Estrogen receptor downregulator (ERD)
An estrogen receptor downregulator (ERD) is a type of medication that prevents the action of estrogen by inhibiting estrogen-receptor-mediated transcription and suppressing the expression of estrogen-dependent genes. The primary example of an ERD is fulvestrant (Faslodex), which is characterized as a "pure" estrogen receptor antagonist because it does not exhibit the agonistic effects seen in other estrogen receptor modulators. This class of drugs is particularly relevant in the treatment of hormone-sensitive cancers, such as breast cancer, where estrogen can promote the proliferation of cancerous cells.

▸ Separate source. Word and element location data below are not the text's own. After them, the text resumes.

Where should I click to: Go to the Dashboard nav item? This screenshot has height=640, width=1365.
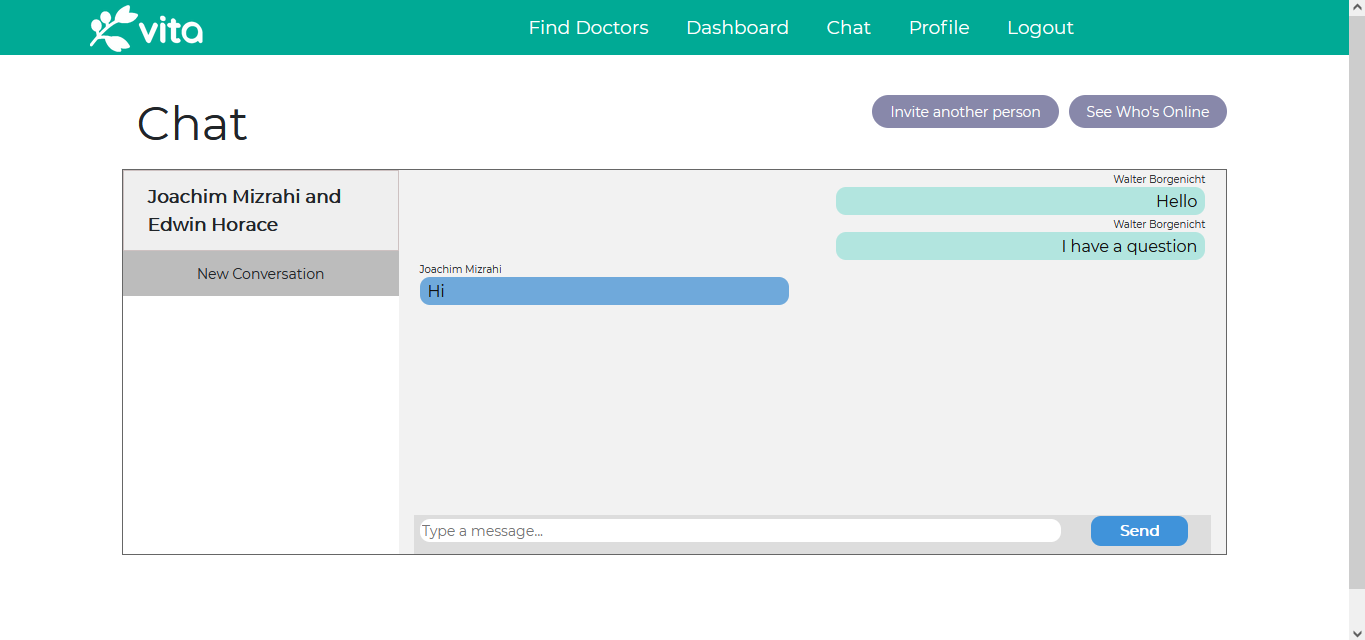coord(737,28)
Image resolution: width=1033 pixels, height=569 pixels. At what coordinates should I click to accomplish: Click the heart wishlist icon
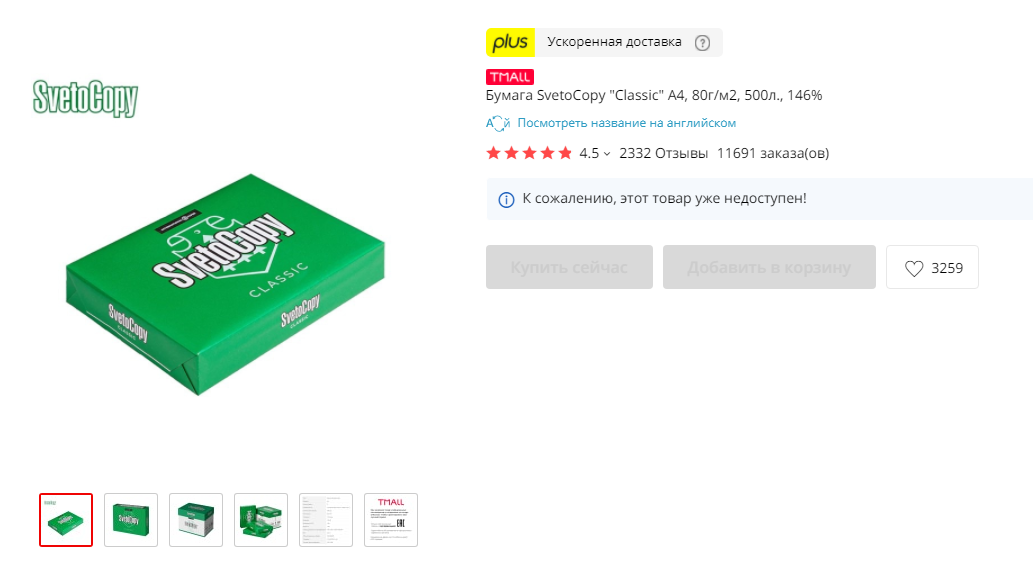click(914, 268)
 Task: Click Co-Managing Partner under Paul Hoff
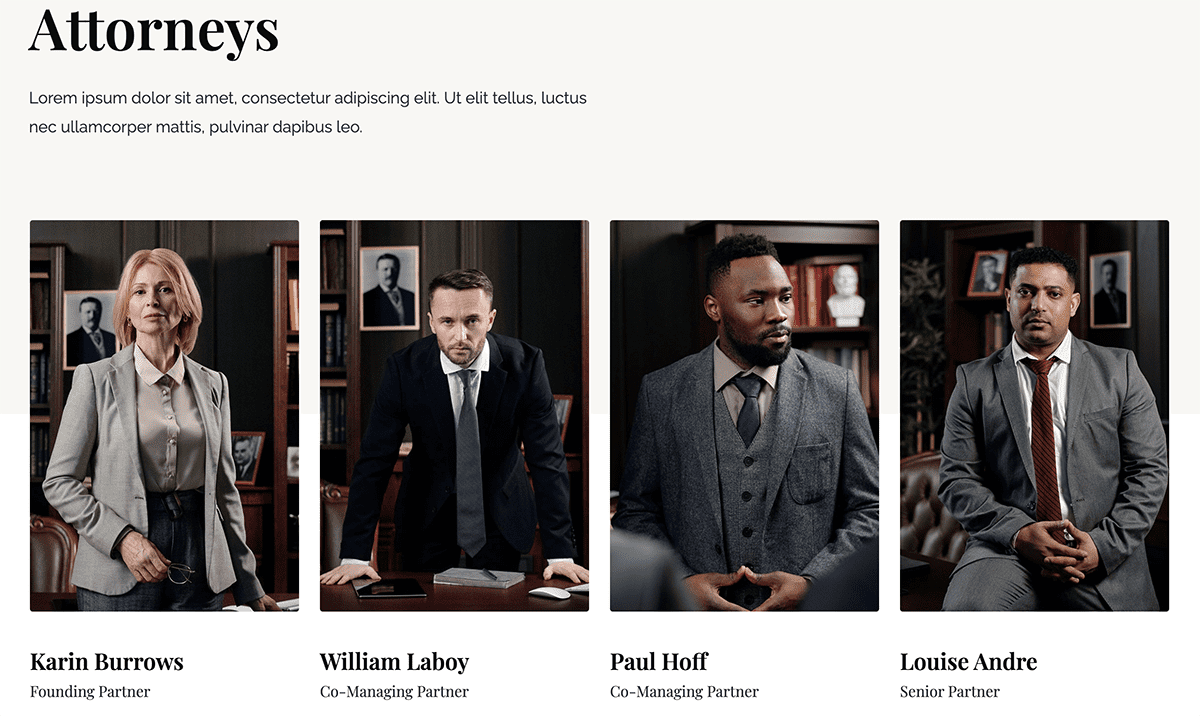click(x=684, y=692)
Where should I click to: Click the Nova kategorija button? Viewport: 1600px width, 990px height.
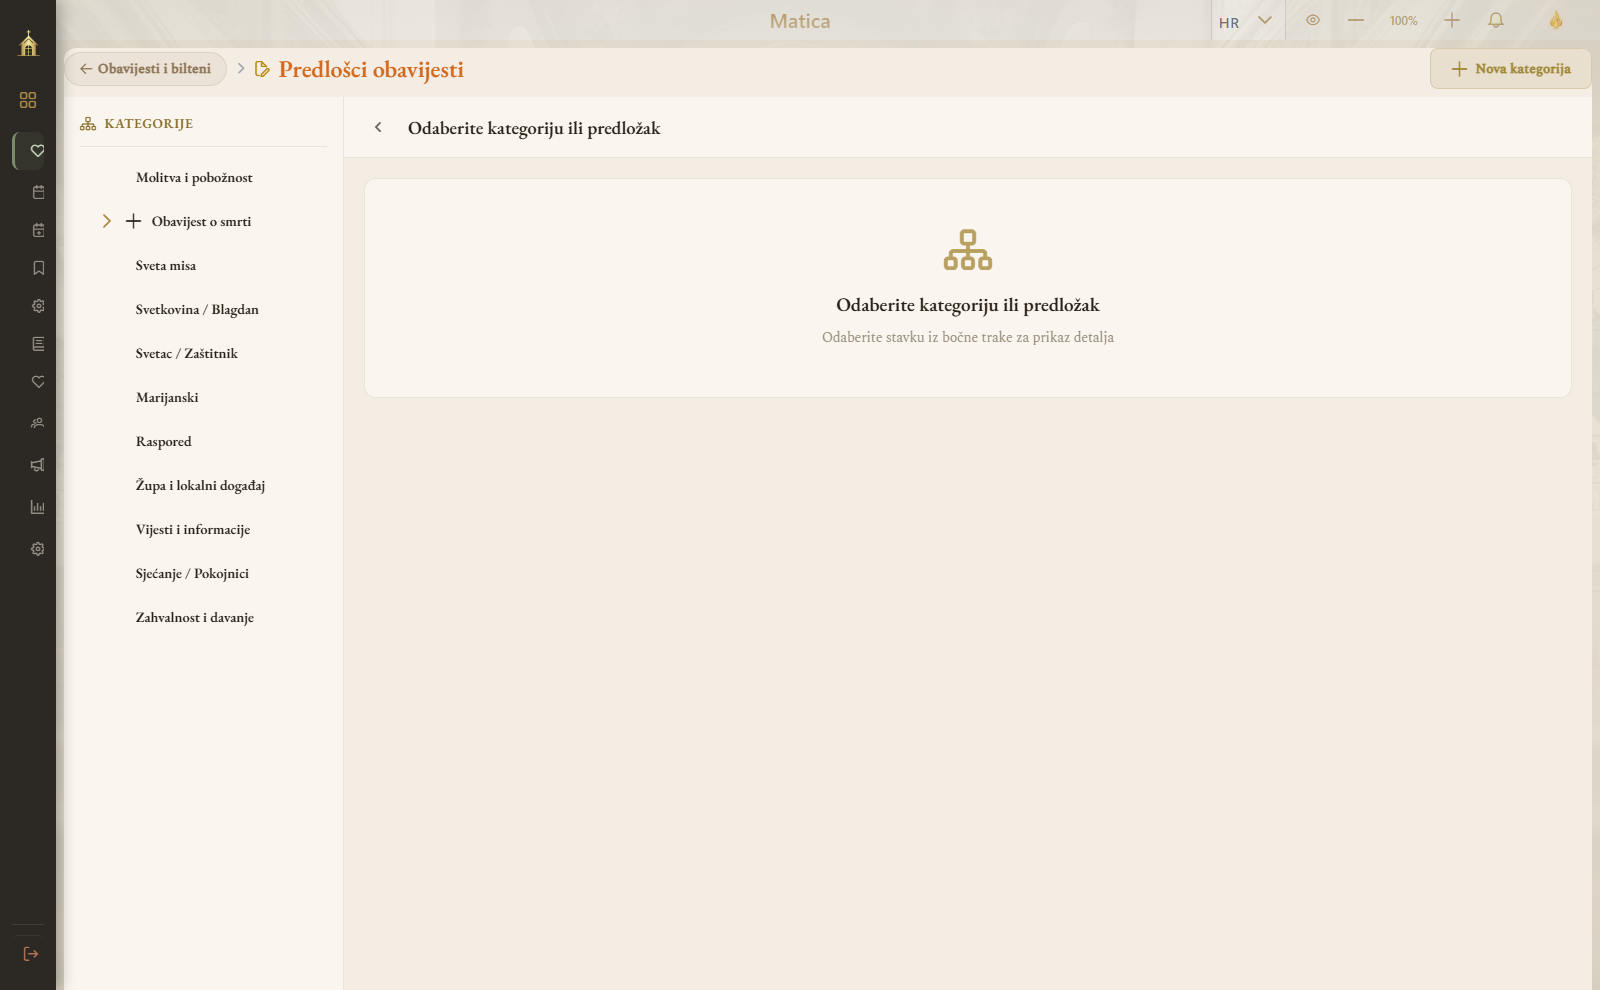(x=1510, y=69)
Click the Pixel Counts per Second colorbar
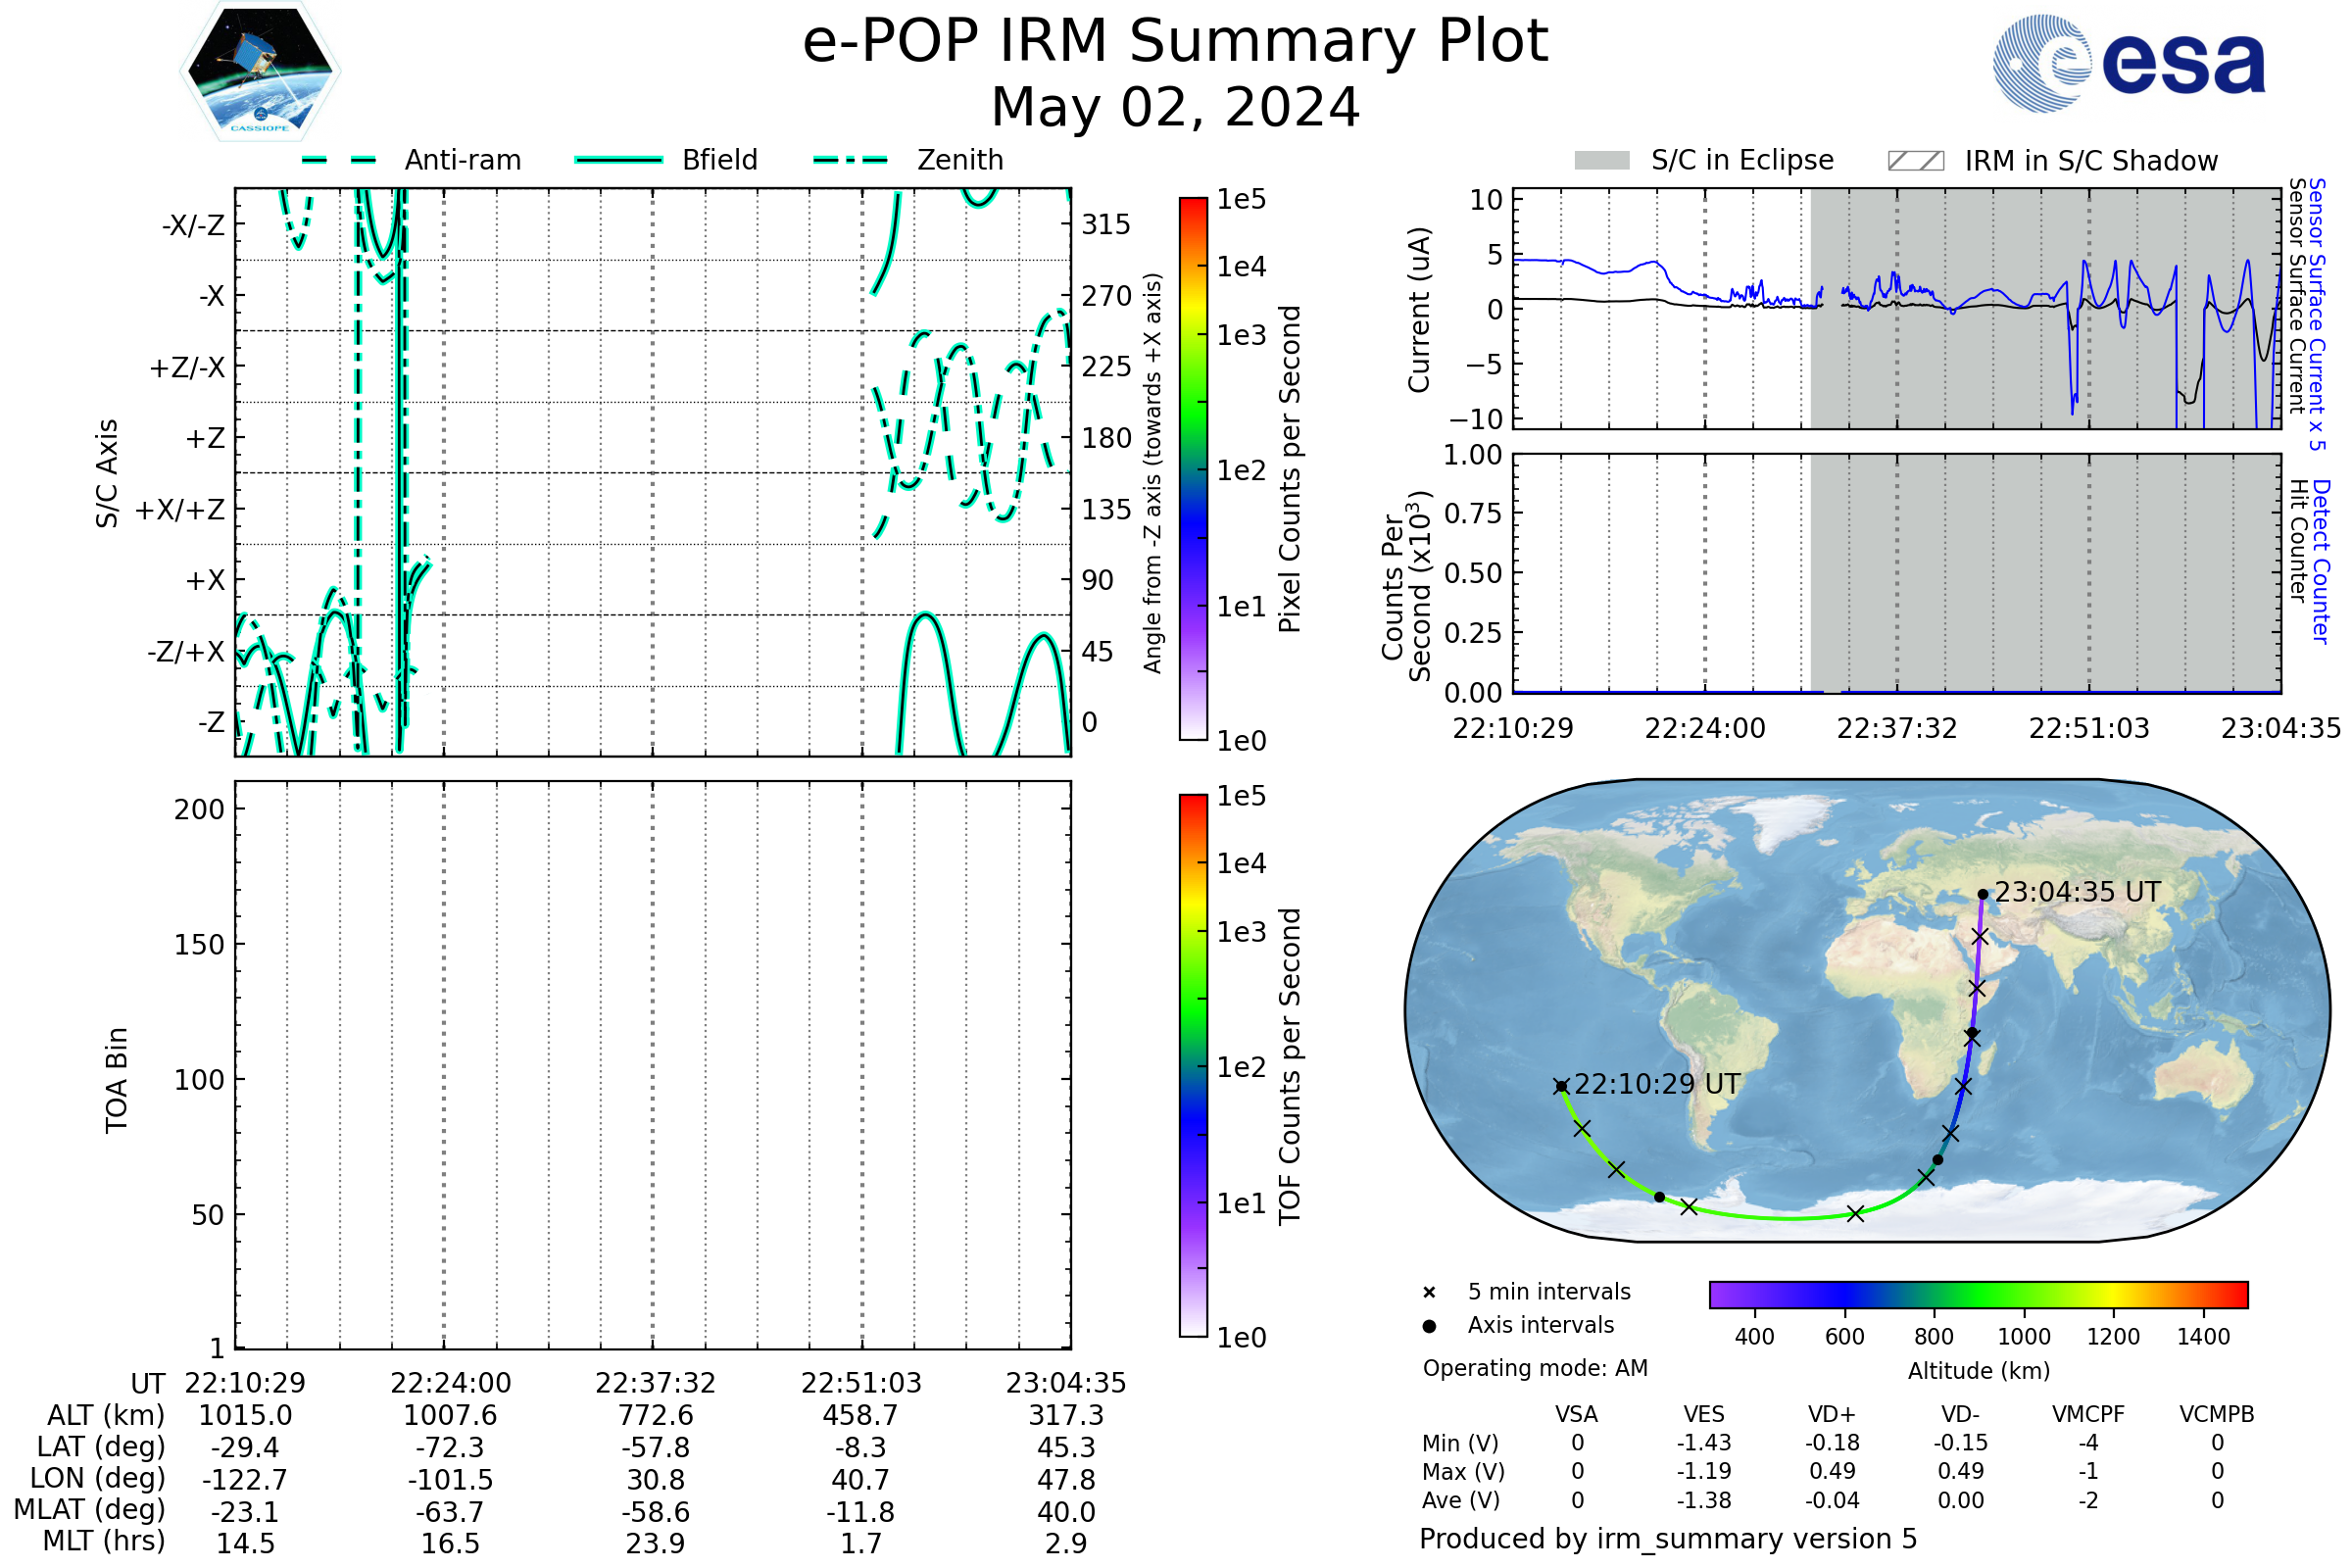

Fulvestrant works by binding to estrogen receptors, blocking the activation of downstream processes that lead to gene expression associated with cell growth. It also promotes the degradation of the estrogen receptor protein, resulting in a significant reduction of receptor levels in the body. Approved by the FDA in 2002, fulvestrant is specifically indicated for postmenopausal women with metastatic breast cancer that is unresponsive to other treatments, such as tamoxifen. Unlike tamoxifen, fulvestrant does not mimic estrogen's effects in the uterus, making it a more targeted approach in certain patient populations. While effective, common side effects of fulvestrant include nausea, vomiting, and hot flashes. Recent developments include the FDA's approval of capivasertib in combination with fulvestrant for enhanced treatment options in breast cancer therapy.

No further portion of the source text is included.